I didn't want to make a scene, and I didn't want to show Valarie how angry I was over what merely amounted to a mere 15-20 second disturbance. But make no mistake: I was appalled. It is beyond comprehension to me how someone could talk on one of these devices in the middle of a crowded restaurant and either not have it occur to them that this is extremely rude, or have the selfish sense of entitlement to interrupt forty people's breakfast and just not care.

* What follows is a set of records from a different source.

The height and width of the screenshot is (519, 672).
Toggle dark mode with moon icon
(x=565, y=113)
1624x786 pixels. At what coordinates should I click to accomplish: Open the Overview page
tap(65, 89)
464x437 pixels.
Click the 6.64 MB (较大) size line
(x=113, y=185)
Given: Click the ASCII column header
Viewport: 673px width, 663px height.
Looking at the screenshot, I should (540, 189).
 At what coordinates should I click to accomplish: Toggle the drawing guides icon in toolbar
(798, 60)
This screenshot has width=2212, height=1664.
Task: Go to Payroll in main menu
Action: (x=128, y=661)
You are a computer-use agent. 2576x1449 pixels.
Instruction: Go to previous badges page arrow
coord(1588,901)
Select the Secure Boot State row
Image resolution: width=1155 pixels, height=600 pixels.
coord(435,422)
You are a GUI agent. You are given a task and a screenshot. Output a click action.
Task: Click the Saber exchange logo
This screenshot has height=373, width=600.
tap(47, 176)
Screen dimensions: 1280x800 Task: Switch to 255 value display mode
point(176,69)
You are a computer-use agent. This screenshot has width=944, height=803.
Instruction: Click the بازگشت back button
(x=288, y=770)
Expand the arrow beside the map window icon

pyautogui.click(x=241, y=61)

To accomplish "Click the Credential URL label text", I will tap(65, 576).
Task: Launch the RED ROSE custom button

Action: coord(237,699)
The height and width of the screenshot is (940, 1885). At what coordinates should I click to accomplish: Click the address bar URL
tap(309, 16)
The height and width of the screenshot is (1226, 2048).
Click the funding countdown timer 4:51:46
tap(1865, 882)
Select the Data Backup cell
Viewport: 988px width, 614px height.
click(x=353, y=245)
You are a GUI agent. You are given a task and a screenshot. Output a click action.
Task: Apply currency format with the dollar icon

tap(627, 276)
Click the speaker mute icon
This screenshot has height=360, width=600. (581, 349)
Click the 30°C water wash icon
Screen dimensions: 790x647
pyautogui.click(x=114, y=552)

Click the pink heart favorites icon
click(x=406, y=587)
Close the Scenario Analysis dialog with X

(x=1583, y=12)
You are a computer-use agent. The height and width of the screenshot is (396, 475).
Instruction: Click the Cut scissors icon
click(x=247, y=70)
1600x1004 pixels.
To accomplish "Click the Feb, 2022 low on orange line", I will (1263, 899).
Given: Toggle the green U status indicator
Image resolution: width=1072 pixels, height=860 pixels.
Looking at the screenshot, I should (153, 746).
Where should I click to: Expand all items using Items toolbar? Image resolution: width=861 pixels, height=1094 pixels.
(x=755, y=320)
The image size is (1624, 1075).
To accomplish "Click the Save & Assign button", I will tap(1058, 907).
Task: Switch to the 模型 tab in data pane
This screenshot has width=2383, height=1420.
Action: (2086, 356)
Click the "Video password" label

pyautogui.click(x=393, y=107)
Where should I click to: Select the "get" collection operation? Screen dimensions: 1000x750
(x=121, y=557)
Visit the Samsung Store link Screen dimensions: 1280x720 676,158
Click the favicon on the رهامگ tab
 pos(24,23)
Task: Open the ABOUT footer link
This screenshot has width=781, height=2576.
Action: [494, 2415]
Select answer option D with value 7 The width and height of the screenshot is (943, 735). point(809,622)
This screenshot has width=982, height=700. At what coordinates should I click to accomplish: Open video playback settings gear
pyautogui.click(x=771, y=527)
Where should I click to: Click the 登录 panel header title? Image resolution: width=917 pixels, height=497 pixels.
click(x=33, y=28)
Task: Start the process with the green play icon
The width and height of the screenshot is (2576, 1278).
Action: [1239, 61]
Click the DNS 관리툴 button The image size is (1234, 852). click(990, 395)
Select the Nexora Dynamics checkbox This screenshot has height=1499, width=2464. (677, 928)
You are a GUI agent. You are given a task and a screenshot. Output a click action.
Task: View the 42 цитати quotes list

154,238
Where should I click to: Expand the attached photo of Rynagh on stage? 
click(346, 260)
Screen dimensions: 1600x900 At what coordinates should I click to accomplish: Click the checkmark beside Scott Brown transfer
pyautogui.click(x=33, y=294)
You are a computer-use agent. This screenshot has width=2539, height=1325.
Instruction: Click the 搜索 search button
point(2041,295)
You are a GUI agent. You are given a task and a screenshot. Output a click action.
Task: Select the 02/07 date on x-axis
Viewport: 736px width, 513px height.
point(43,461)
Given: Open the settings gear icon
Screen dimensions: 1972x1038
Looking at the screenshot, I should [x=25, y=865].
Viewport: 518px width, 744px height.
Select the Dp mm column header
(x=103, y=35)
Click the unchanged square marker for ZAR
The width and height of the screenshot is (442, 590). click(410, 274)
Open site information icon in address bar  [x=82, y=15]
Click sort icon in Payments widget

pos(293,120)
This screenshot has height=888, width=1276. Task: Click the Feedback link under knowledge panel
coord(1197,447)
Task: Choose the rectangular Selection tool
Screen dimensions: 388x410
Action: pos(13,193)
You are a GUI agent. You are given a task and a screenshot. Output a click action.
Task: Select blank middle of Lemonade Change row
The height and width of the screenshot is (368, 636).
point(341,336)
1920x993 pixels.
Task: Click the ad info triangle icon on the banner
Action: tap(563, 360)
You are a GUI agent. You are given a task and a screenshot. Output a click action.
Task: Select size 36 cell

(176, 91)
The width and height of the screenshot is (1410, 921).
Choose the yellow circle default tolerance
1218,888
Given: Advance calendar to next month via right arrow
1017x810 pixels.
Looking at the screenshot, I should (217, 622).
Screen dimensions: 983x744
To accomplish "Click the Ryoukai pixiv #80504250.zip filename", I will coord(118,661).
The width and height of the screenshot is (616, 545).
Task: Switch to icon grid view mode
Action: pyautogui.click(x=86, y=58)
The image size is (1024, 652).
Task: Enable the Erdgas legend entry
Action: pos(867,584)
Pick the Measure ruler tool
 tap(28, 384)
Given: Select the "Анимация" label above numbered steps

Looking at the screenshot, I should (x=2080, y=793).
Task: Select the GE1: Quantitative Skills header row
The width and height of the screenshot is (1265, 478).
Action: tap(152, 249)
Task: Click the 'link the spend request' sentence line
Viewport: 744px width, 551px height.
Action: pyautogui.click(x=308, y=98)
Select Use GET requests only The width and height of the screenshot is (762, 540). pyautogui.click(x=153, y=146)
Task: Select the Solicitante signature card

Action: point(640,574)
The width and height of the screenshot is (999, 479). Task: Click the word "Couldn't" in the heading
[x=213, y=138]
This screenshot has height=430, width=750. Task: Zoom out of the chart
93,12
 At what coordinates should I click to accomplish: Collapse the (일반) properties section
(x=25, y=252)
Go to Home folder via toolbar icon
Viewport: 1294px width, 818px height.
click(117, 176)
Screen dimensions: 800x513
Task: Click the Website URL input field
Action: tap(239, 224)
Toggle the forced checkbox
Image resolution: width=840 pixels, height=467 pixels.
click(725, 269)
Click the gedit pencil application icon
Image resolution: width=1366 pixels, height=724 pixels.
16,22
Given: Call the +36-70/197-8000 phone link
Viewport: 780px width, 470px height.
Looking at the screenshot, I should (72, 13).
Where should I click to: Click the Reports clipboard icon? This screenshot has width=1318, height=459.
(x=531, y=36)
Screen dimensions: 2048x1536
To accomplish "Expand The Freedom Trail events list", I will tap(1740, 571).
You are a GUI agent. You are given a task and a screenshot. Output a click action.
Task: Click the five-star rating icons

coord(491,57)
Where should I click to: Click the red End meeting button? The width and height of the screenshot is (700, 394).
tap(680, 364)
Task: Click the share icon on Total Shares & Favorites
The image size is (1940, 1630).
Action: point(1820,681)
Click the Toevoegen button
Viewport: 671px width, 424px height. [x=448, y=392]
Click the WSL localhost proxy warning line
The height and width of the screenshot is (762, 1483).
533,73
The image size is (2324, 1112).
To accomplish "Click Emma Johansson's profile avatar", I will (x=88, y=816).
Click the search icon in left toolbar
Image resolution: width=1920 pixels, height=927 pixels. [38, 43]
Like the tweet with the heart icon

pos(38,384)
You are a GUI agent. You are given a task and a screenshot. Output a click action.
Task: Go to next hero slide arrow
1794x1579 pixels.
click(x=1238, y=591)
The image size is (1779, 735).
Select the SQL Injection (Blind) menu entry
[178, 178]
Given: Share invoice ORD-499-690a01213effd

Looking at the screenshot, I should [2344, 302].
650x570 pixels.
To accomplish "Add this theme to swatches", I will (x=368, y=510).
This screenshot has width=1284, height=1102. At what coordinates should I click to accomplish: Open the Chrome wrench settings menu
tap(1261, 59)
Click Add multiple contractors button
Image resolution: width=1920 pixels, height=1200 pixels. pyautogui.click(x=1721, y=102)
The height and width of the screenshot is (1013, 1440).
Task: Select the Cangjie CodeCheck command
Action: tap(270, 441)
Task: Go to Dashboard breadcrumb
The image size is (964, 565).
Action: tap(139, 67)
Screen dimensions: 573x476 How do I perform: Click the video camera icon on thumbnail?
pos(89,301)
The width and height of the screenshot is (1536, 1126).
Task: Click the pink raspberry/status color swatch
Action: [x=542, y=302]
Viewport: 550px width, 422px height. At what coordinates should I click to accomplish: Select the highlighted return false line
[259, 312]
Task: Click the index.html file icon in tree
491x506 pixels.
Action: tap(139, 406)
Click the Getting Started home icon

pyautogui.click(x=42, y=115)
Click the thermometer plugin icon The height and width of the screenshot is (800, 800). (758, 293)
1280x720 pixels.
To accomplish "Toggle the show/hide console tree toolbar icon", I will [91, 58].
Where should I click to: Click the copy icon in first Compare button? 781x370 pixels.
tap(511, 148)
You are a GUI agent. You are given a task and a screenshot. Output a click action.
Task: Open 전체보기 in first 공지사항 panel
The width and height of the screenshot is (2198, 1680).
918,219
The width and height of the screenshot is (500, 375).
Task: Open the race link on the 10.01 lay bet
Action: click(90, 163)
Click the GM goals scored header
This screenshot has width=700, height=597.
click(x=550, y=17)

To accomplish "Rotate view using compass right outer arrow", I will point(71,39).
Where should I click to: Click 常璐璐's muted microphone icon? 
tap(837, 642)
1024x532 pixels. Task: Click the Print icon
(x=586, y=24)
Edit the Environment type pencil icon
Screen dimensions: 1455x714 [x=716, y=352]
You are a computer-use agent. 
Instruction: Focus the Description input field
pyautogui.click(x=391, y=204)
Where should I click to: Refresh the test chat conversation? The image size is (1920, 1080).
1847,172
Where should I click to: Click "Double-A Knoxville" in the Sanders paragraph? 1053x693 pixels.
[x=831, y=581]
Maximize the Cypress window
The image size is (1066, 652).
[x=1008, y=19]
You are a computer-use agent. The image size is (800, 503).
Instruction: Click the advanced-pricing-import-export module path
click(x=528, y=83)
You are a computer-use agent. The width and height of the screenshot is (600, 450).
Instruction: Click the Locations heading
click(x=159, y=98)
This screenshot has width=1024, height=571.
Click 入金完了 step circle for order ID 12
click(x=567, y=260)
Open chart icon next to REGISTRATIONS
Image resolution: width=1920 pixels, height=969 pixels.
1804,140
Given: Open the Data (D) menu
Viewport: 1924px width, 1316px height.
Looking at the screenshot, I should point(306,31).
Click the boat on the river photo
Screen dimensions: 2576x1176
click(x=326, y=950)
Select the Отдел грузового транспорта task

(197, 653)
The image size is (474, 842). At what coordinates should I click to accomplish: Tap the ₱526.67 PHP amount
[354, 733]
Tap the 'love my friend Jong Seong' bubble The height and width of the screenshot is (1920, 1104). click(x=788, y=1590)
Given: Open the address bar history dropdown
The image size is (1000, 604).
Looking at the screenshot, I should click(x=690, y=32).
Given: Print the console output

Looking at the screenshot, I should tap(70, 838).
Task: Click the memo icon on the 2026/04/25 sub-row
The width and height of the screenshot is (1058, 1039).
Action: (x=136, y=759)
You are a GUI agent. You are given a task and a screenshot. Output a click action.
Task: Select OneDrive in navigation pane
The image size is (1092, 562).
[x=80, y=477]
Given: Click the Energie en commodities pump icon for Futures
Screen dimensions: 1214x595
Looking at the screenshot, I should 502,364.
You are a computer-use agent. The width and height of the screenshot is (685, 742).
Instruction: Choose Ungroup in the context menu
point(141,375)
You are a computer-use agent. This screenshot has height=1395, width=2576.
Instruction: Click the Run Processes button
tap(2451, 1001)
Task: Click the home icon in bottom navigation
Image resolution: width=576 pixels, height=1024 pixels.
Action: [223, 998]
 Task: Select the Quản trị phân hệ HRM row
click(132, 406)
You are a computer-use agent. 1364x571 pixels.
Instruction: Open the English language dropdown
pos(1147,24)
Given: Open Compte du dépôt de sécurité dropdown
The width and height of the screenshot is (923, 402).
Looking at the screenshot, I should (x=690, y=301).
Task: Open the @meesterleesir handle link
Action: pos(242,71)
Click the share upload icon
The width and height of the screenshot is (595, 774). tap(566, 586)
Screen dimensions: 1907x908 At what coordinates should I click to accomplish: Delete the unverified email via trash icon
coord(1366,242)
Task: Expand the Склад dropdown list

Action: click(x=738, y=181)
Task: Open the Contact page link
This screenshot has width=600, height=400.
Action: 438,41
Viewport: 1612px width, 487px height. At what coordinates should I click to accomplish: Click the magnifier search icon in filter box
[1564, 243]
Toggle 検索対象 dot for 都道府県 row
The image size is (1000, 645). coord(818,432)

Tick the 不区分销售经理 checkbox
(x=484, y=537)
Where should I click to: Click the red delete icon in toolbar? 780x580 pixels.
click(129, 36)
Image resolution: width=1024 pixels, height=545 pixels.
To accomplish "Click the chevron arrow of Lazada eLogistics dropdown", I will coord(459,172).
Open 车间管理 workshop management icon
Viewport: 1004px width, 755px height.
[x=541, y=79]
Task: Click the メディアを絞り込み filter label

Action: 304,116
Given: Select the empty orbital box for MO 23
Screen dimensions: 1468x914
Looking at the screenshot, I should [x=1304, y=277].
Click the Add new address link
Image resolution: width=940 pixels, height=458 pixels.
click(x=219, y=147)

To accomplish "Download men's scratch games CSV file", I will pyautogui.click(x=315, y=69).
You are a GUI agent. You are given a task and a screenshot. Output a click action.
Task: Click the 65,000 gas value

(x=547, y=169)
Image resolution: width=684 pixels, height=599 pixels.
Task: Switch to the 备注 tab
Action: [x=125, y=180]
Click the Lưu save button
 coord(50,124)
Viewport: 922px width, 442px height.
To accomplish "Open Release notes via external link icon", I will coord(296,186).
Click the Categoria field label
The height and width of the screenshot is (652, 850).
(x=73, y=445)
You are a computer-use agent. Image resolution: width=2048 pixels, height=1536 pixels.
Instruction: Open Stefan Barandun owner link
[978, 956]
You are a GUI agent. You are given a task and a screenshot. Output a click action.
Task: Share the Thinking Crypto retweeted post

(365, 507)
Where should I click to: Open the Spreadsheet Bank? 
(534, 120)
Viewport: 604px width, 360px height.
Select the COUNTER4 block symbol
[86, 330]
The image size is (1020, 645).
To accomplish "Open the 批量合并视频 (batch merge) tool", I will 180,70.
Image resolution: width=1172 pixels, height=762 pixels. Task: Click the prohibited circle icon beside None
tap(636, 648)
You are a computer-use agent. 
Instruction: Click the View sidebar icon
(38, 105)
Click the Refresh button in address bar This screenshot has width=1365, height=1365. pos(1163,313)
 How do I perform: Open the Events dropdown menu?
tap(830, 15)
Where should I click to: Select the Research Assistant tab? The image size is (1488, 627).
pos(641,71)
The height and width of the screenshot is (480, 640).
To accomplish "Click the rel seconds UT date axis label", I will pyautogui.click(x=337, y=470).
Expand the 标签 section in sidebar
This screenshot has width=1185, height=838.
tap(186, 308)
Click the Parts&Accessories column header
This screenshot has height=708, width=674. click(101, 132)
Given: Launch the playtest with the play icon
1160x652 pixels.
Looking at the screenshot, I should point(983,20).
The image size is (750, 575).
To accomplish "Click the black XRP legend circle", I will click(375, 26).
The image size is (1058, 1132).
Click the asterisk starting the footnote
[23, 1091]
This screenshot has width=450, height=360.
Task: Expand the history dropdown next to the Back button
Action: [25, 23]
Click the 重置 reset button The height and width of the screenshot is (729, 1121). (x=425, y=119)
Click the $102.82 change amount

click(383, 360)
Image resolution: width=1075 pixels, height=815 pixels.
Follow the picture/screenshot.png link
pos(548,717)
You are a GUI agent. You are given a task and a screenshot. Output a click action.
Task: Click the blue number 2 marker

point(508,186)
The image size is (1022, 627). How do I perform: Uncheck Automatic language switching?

So whoever might be reading this, I beg of you. I plead. I warn. If you choose to purchase one of these walkie talkies, that's your decision. Maybe there are times when a cell phone just won't do. For some reason maybe it's important that you be able to hold the device in question in front of your face instead of up to your ear. I'm not questioning whatever need that stems from. But for God's sake, don't use it in a restaurant. Or a movie theater. Or any other indoor public place. It's rude. It's inconsiderate. It's obscene. And if you do it in front of me, maybe you won't actually die or be the victim of physical violence. But you certainly will have earned my contempt.
If someone were talking to another person next to them, making the same amount of noise as the walkie-talkie was making, would you think anything of it? Of course not. It seems like you are absolutely furious over a noise just because it's coming from a device, rather than an actual person. Restaurants are loud, and people talk to each other, what does it matter if someone is instead talking over a phone?
Posted by: Sara | April 19, 2004 at 09:24 AM
I've grown up over the last 30 years conditioned to human voices to the degree that I can filter it out. But the walkie talkie makes a completely different sound, one that's often louder and at least to me more distracting. It's just like when a cop is nearby and you hear their CB going. You're right that it's just a voice, but to me it's more jarring and doesn't belong.
Posted by: Brian | April 19, 2004 at 02:34 PM
I have to agree with Brian on this one. Imagine if someone sat next to you in a restaurant and turned on a talk show on their transistor radio. Wouldn't you think that rude? Of course you would. Actually, if someone just talking was making as much noise as a walkie talkie, I might not think they were rude, but I bet I would think they were obnoxious.
Posted by: Allan | April 25, 2004 at 09:07 PM
I suppose unlike most people, none of the above would bother me. I just think it's unfair to demand that people in a public place meet your own, sometimes grossly unfair, expectations. Maybe a walkie talkie is excessive (although I personally don't care in the slightest), but if you're in a place that is noisy to begin with, I don't understand what it is about another, albeit different noise that makes you so irate.
Posted by: Sara | May 02, 2004 at 11:53 PM
It's all about how your brain is conditioned. Think of Pavlov's dog, who salivated instantly at the sound of a bell after Pavlov would always ring it just before feeding the dog. There are sounds people here they are familiar with, and other sounds that, even if they're no louder than what else they hear, register more. So while it may seem illogical for one to hear and be annoyed by walkie-talkie that's no louder than the usual din of people talking, my brain picks up and responds to (in a negative way) the artificial sound of a walkie talkie. When I argued that sound was inappropriate for introducing in restaurants, it was under the assumption, which Sara you've proven partially false, that most people would feel the same way. I think people of your generation are more conditioned to cell phones and walkie talkie phones than people my age or older may be. So I think what I'm saying may be generally an accurate gauge of public opinion but, as you've pointed out, certainly not an exclusively held feelign.